I can't stop researching travel on the internet. After I decided not to go to India next year or indeed until I can afford to throw some more money at the trip, I was left with a two-week gap for travel in 2009. I could go visit friends in Australia and New Zealand, to Russia, to Southeast Asia or to Peru. How to choose?

Sunday, June 15, 2008

Love Will Be the Death of Me, Love is So Fickle, It Starts with a Flood and Ends With a Trickle

I decided I had to respond to Don Juan de Morocco's inquiry about applying for a visa to come here so we could be together. I didn't want to, but since I initiated contact with him, I felt responsible for his feelings to some degree. In addition to that, I at least try to treat others the way I want to be treated, and I would not want to be ignored.

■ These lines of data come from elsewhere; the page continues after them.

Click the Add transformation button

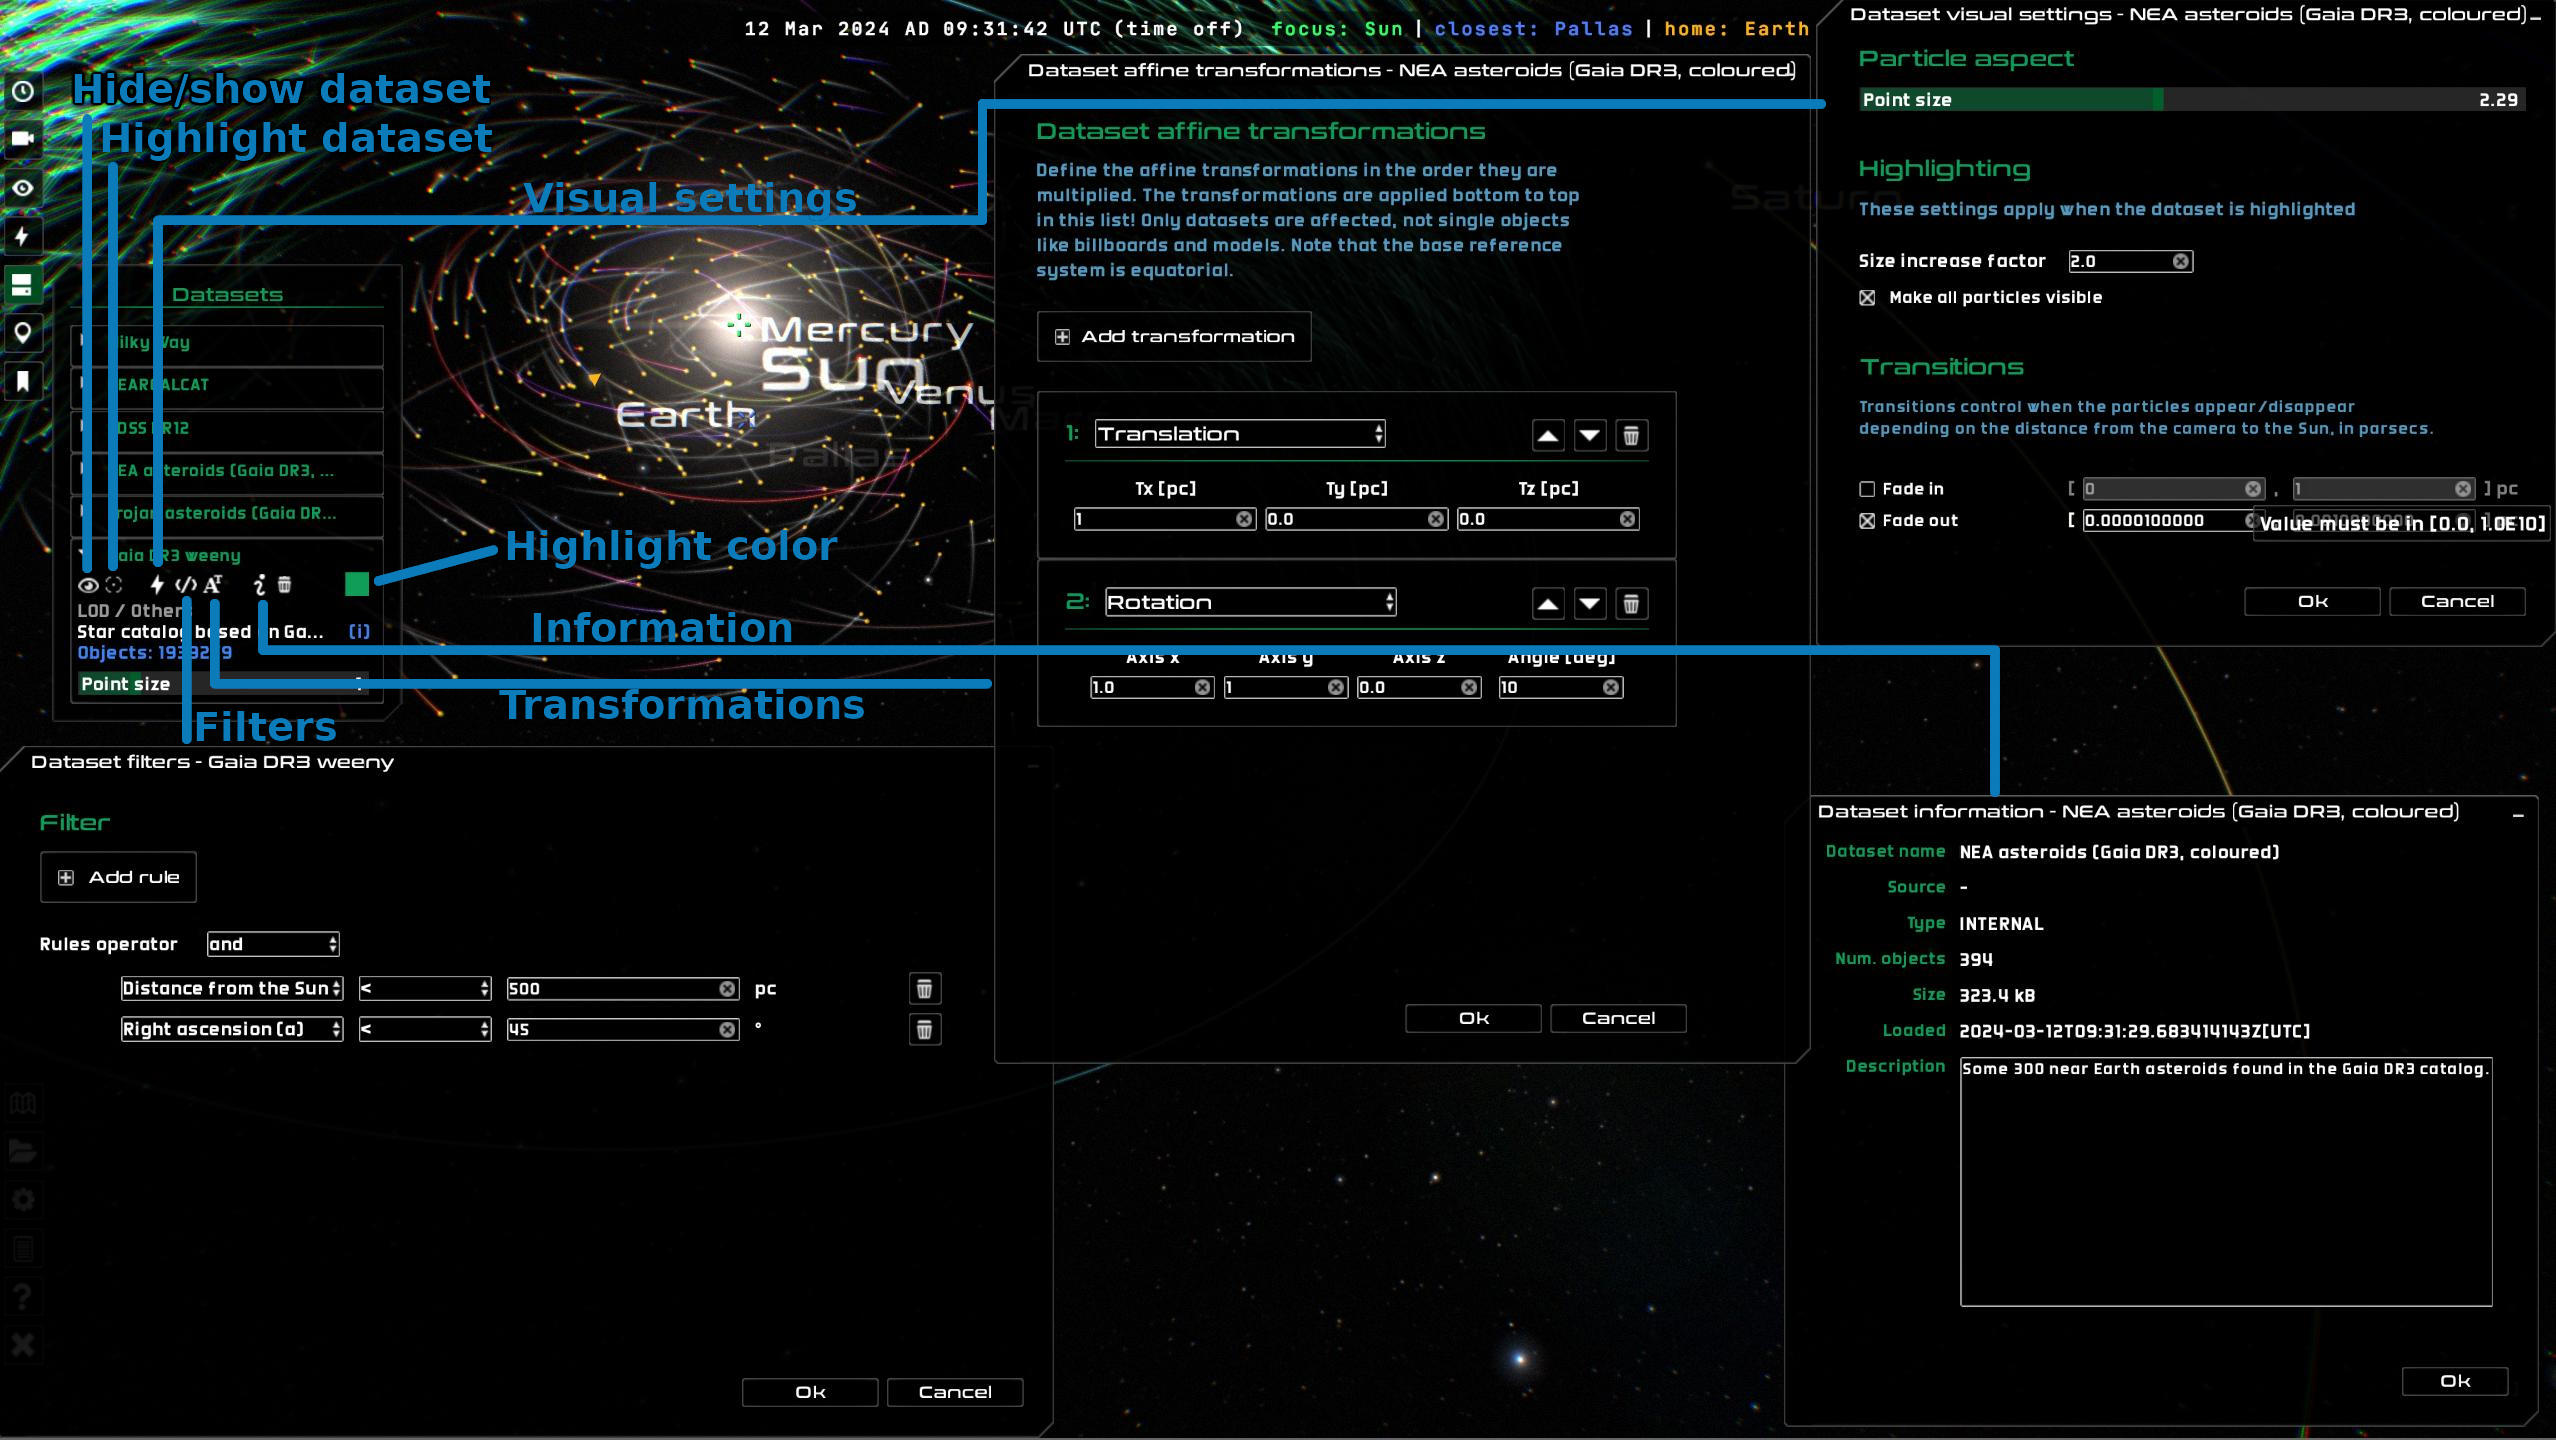(1174, 337)
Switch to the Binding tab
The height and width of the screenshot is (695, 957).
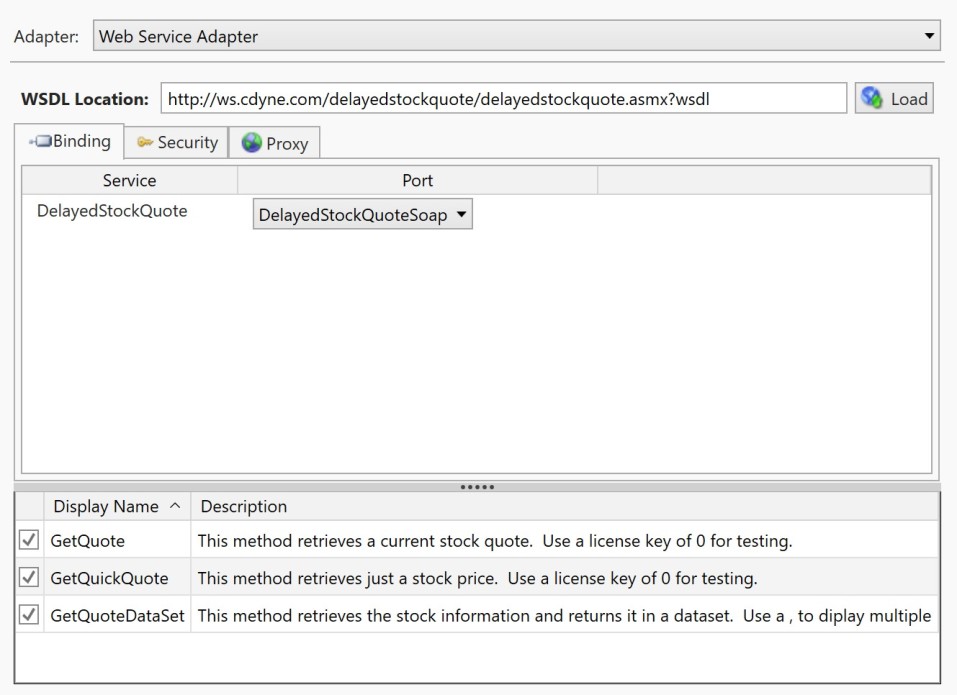point(69,142)
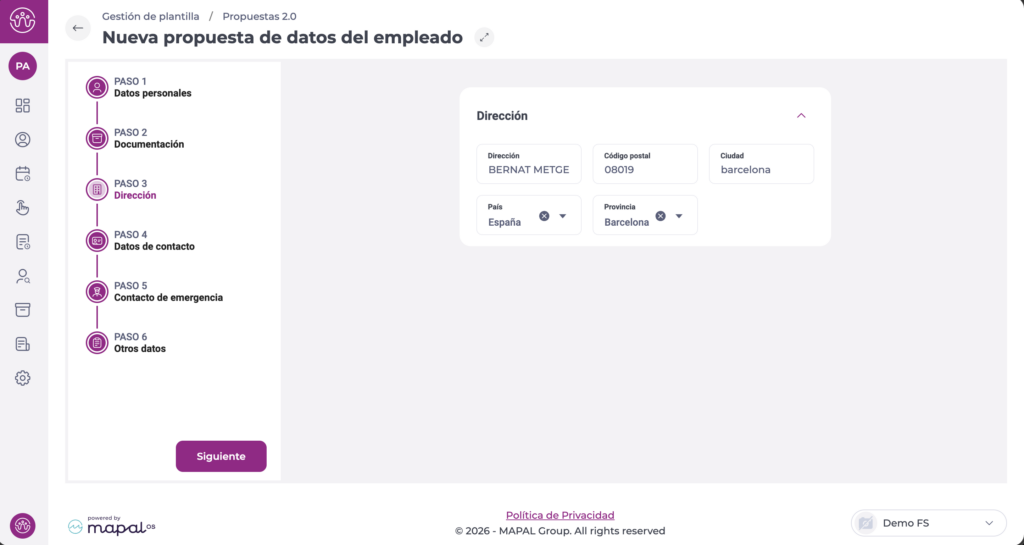Open the dashboard grid icon in sidebar
The height and width of the screenshot is (545, 1024).
pyautogui.click(x=23, y=106)
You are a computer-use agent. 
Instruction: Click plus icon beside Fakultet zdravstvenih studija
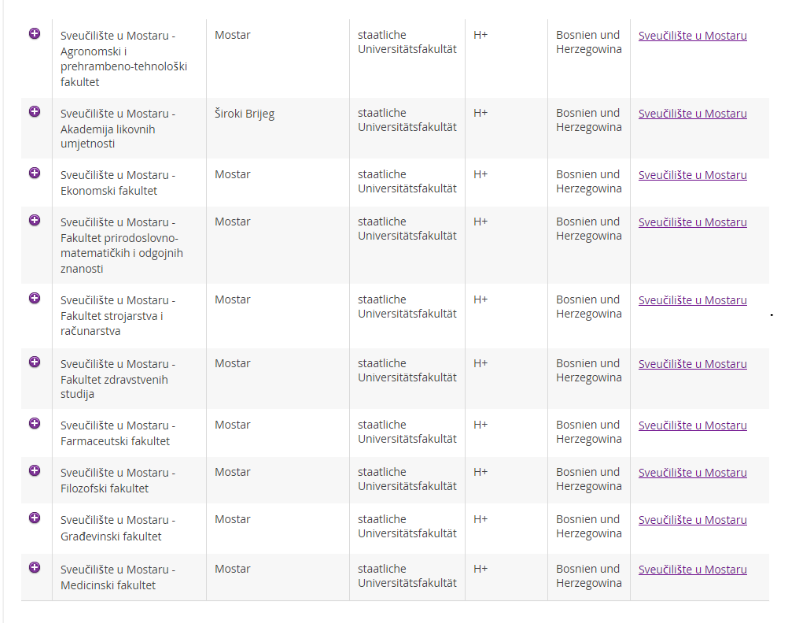tap(35, 362)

The email I sent was perhaps not as strongly worded as it could have been, but I told him that I don't want him to come here just for me, even though it would be fun to see him. I suggested we see how things go and talk about it later. His response made me feel bad initially and then, as I considered it further, confused me. He said that, basically, he got the message that I didn't want to be with him (the part that made me feel bad, even though it is true), but that he didn't understand why I would say that he's only coming here to be with me and that he can just get a business visa instead. I would have to say that I thought he was only coming here to be with me because...those were his exact words. So, now I'm not sure whether I need to have some mild concerns that he's just going to turn up at my work.

Saturday, June 14, 2008

I'm Sorry, I Can't, Don't Hate Me

Me: Part of me just wants to go ahead and marry [Don Juan de Morocco].

Mom: That part of you needs to shut the fuck up.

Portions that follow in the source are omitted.